RIO e MANÁGUA — A estudante brasileira de Medicina Raynéia Gabrielle Lima, de 30 anos, foi morta a tiros na noite de segunda-feira em Manágua, na Nicarágua, confirmou o Itamaraty. O país vive uma onda de violência desencadeada pela repressão do governo do presidente Daniel Ortega, que tenta sufocar protestos que desde abril exigem sua saída do poder. Ela foi morta quando deixou o plantão no Hospital da Polícia Carlos Roberto Huembes e voltava para casa, em um bairro próximo à Universidade Nacional Autônoma da Nicarágua (Unan), local que virou alvo das forças de repressão e onde ocorreram choques entre manifestantes e forças policiais e paramilitares leais ao governo.
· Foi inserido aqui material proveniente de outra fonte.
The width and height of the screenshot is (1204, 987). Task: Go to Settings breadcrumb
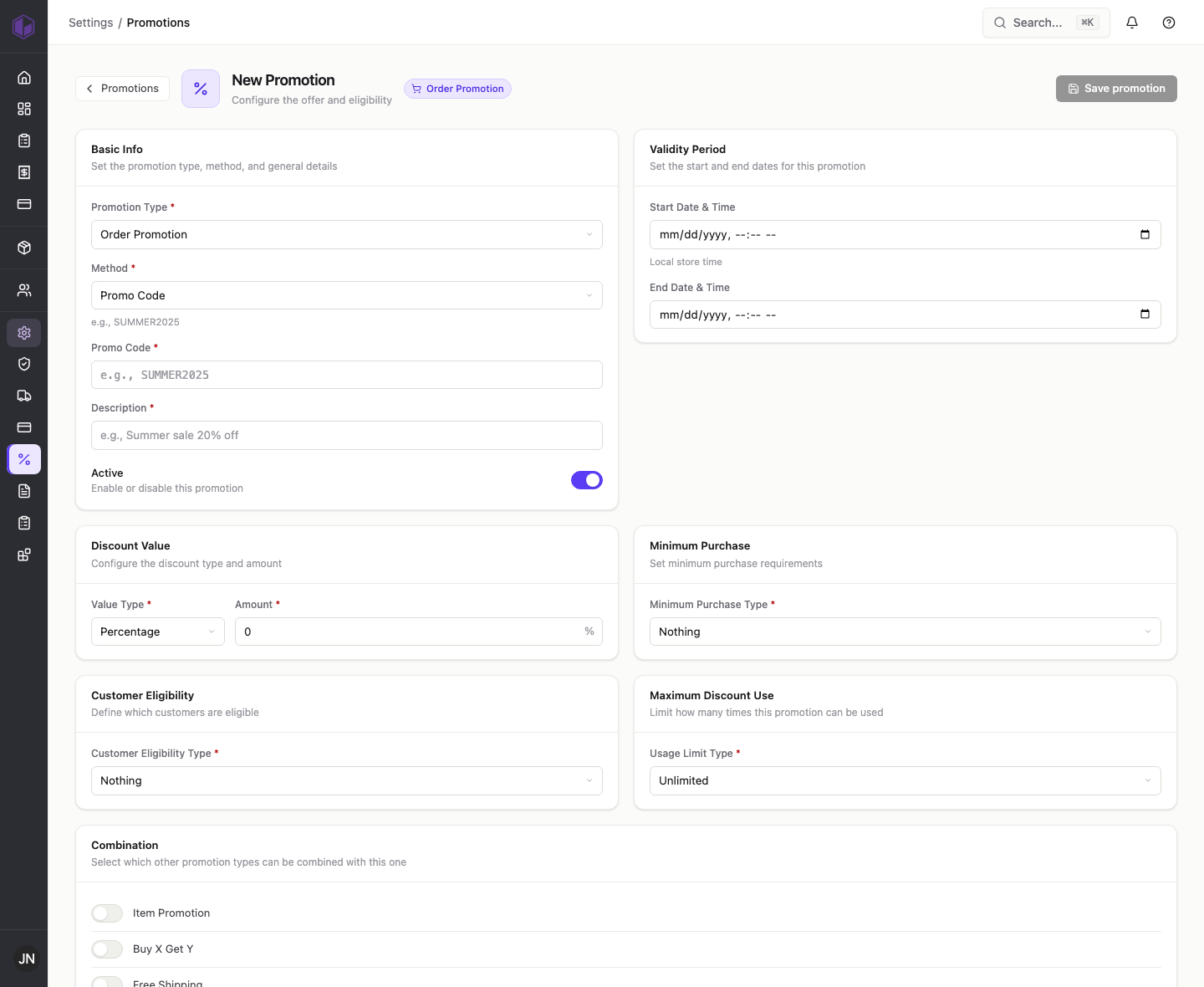pos(91,23)
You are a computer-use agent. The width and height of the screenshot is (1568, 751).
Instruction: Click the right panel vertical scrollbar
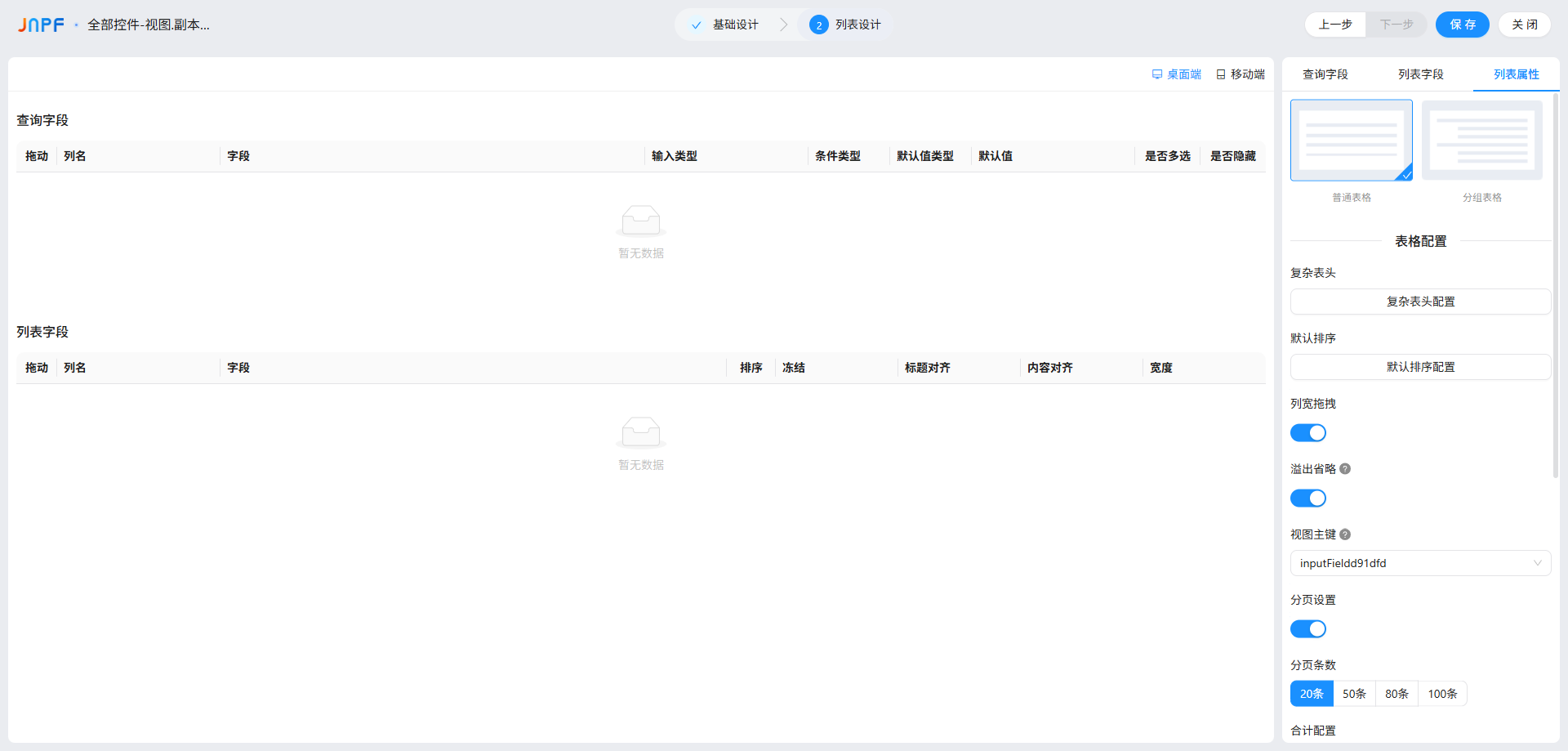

Raynéia, pernambucana que estudava na Universidade Americana de Manágua (UAM) desde 2013, teve seu carro foi metralhado na área residencial de Lomas de Monserrat, supostamente, segundo testemunhas citadas pela imprensa local e colegas da estudante, por um grupo paramilitar. A Polícia Nacional nicaraguense divulgou uma nota em que afirma que o disparo partiu de seguranças privados, "em circunstâncias ainda não determinadas", e que vai investigar o caso.
Depois de ser baleada, por volta das 22h50 no horário local, a estudante foi encaminhada ao o Hospital Militar Alejandro Dávila em estado crítico, com perfurações no fígado e no coração. Ela não resistiu a uma parada cardíaca durante uma intervenção cirúrgica e morreu.